A pesar de que la temperatura estaba por debajo de cero, solo él vestía camisa hawaiana y pantalón corto, y llevaba las gafas de sol encima de la cabeza. Ya no era la camisa con la palmera y el coche americano, sino otra con un delfín y una tabla de surf. Hasta se había cambiado de camisa… Yo estaba muy molesto, pero no tenía fuerzas para mostrarle mi enfado.

—Qué bien. Una cita. Qué envidia me dais. Os he estado mirando. Se os veía muy contentos.

—¿Desde dónde nos estabas mirando? —le pregunté, empapado de un sudor frío.

Aloha señaló el cielo.

—Desde ahí arriba. —No estaba en condiciones para departir con él—. En serio. No quieres morir todavía, ¿eh? No sabías que tuvieras tanto apego a la vida, ¿verdad?

—No lo sé…

—Es indudable. No quieres morir, claro que no. Ni tú ni nadie. En eso todos sois iguales.
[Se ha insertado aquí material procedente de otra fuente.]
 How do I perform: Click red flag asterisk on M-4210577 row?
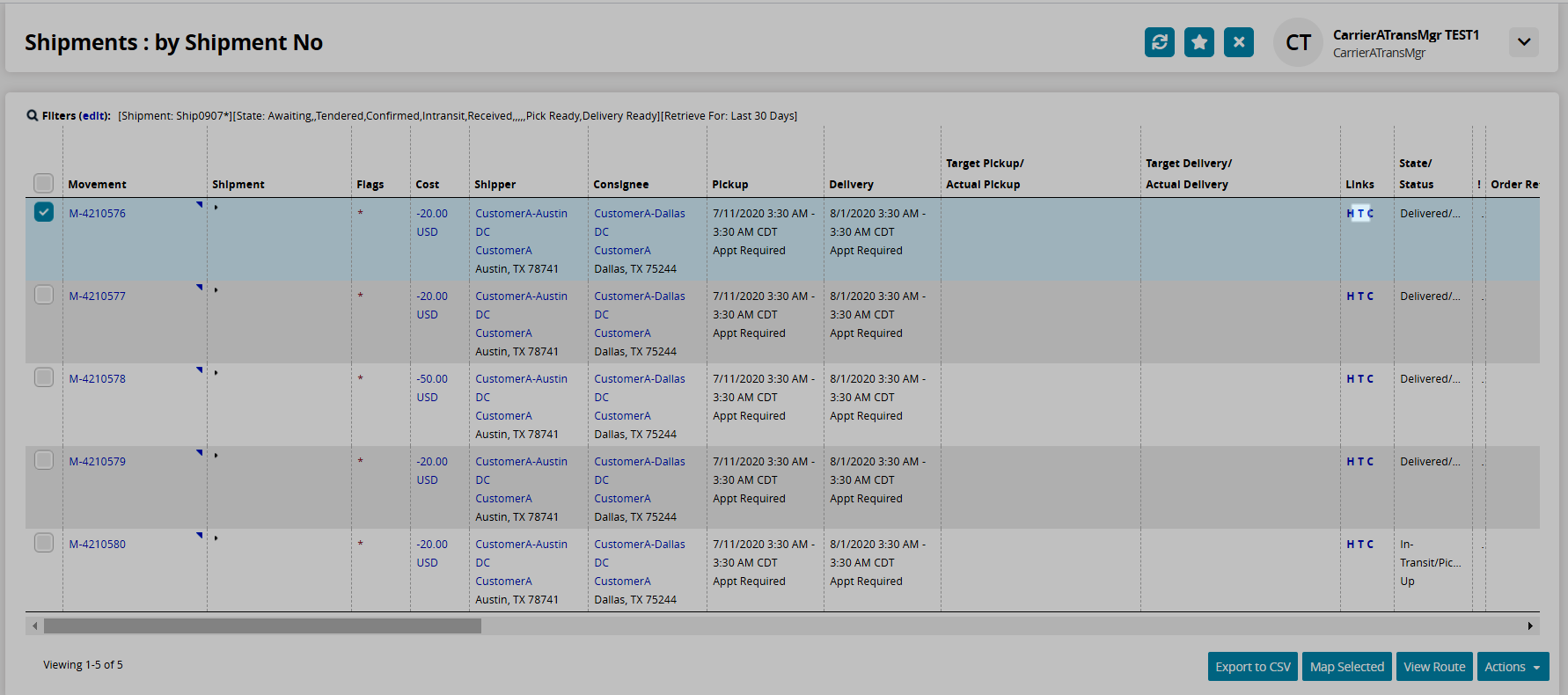(360, 296)
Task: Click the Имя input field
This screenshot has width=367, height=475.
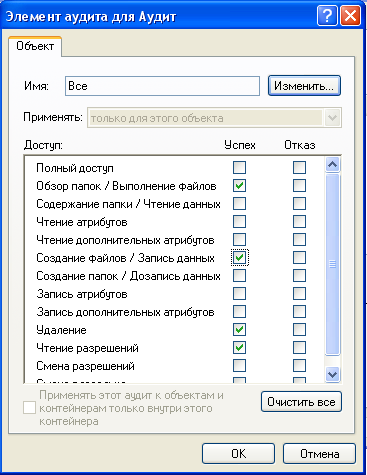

Me daba mucha rabia, pero debía reconocer que estaba en lo cierto. No era exactamente que no quisiera morir, sino que el temor a la muerte era insoportable.

—¡Ya tengo lo siguiente! He decidido lo que voy a eliminar.

—¿Cómo?

—¡Es esto! —exclamó, señalando el edificio del cine—. Sí, ¿qué tal si ahora eliminamos el cine? A cambio de tu vida.

—El cine… —Miré el edificio, cada vez más difuminado dentro de mi campo visual.

Era el cine al que había ido casi a diario con ella, donde había visto innumerables películas. Corona regia, caballo, payaso, nave espacial, chistera, metralleta, mujer desnuda… las escenas cinematográficas desfilaban una tras otra por mi mente. El payaso se reía, la nave espacial trazaba su ballet por los espacios siderales y el caballo empezaba a hablar. Era una pesadilla. ¡Socorro!, grité sin voz, y perdí el conocimiento.